‘MacGuard’ Malware Targets Hollywood’s Favorite Computers

Scam computer programs trick Apple users into giving up their credit card information

Apple owners, once secure in the knowledge that their computers rarely get viruses, are under attack.

Screenwriters, directors and cinematographers are known to love Mac computers for their ease of use with editing images and writing software. Final Cut Pro, Final Draft and other popular programs make the Mac the laptop of choice for much of the entertainment industry.

But in the past few weeks, a set of Trojan horses has been attacking Hollywood's favorite computers in greater numbers than ever.

Here's what's been happening:

While people use the Internet, a window similar to the one below pops up on the screen warning that their computer has been scanned and that a virus has been found. In order to get rid of the virus, users are advised to click.

But it's a scam. The computer doesn't have a virus. When people click, they download malware that continues to warn them that their computers are infected — and tells them to enter credit card information so the bogus "Mac Defender" can charge to remove the malware.

People are fooled into paying for something that removes viruses that aren't there — and the criminals who tricked them into doing that get their credit card information.

"The user doesn't stop and say, 'Who scanned that?'" Dan Clark, vice president of marketing of the cybersecurity firm ESET, told TheWrap. Clark blogged about MacDefender and its second generation, MacGuard, on his company's website.

"At the end of the day, this is really the first piece of malware on the Mac platform that's been visual to the community," he said. "The reality is, this isn't the end of the world and the Mac is still a great platform."
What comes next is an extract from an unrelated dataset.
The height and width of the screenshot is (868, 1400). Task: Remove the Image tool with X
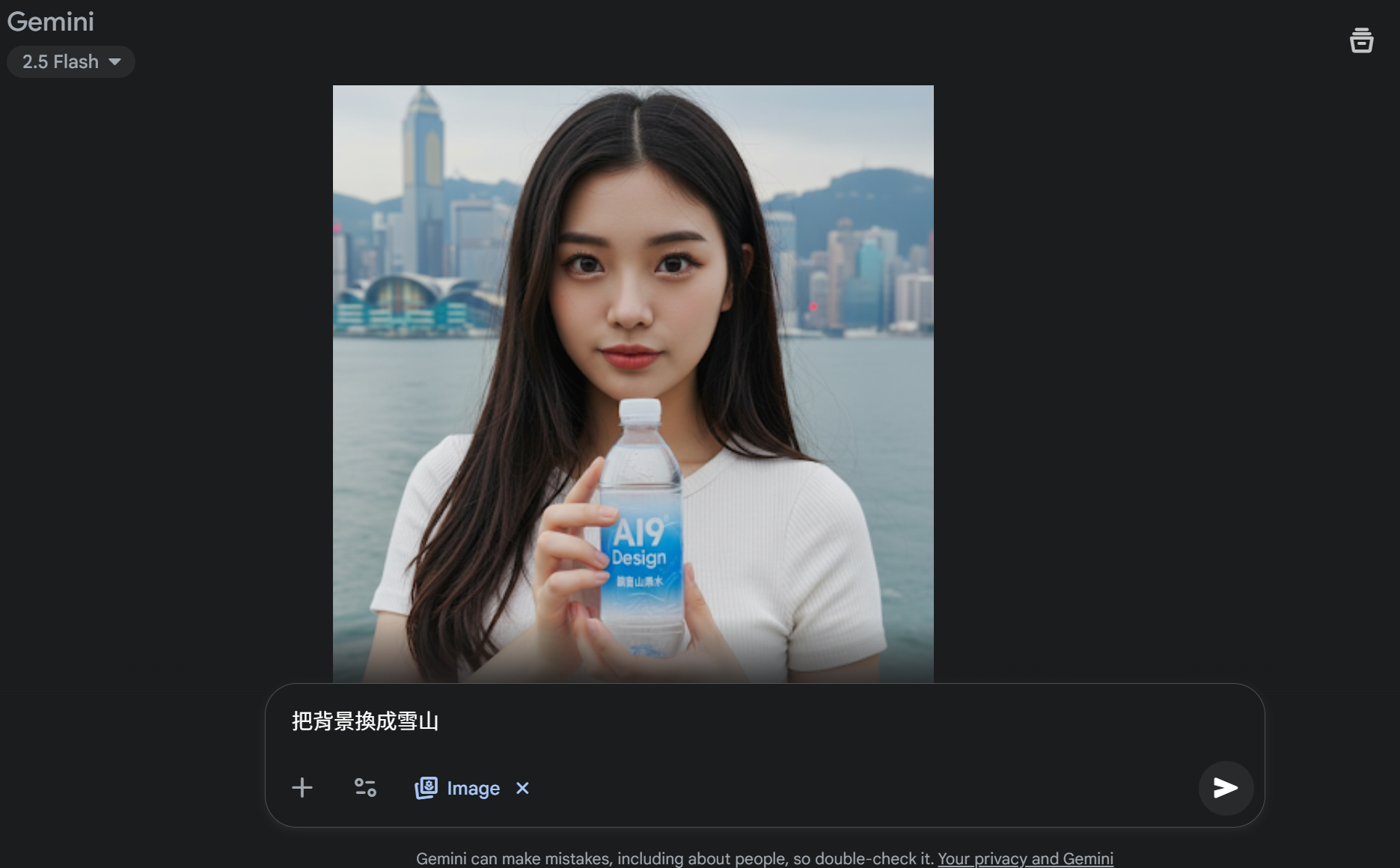coord(522,788)
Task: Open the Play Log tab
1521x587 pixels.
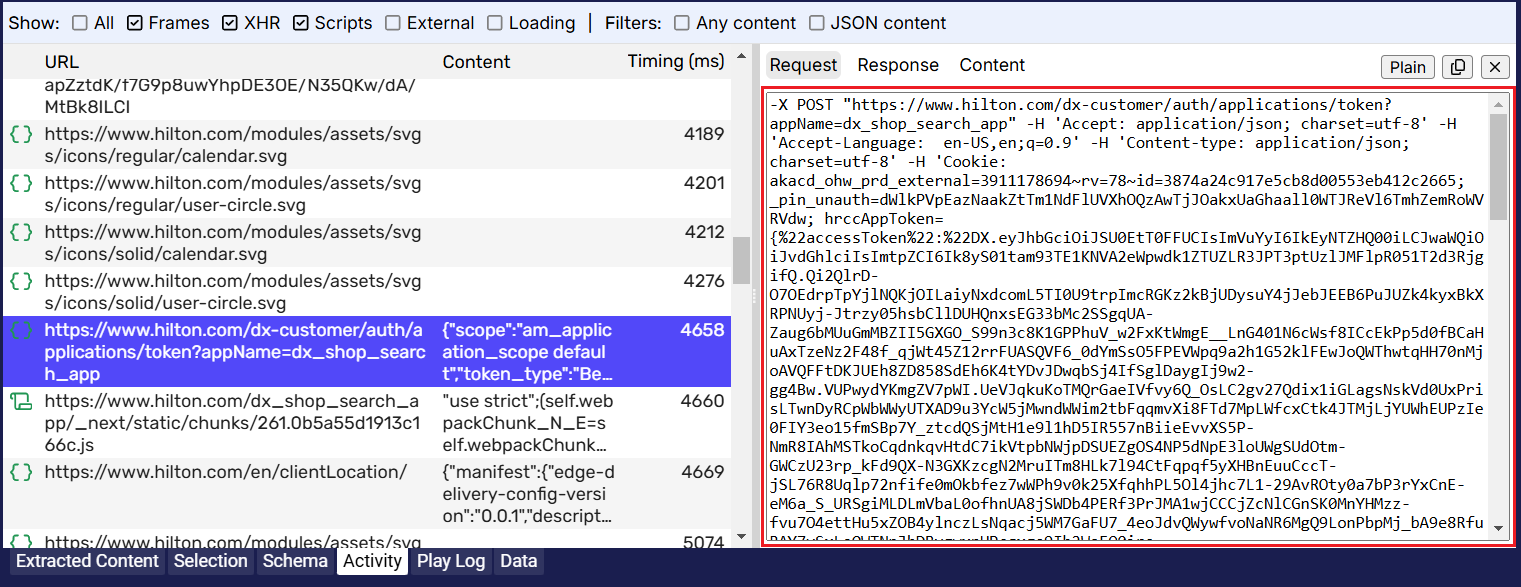Action: point(450,561)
Earlier this week, Apple said it would issue a software update to automatically remove Mac Defender malware. It also explained how to remove the malware from Macs.

It's quite a switch for a company that in 2006 ran commercials pointing out that their devices were virus-free.

"Mac users have been lulled into a false sense of thinking their machines are immune from this kind of attack," Leander Kahney, editor and publisher of cultofmac.com, told TheWrap Thursday. "And now it's being targeted. That's the most significant thing about it — that the malware authors are now looking at the Mac audience."

He said that Apples haven't been spared because they're invulnerable. Rather he said the company had such a small share of the overall computer market, it didn't make economic sense for hackers to build malware to attack them.

Now, he said, "the Mac is growing much faster than the overall PC market," he said. "Go to the Apple stores. They're packed. People are buying not just iPhones and iPods, but they're buying Macs, too."

With more computers to target comes the potential for more attacks.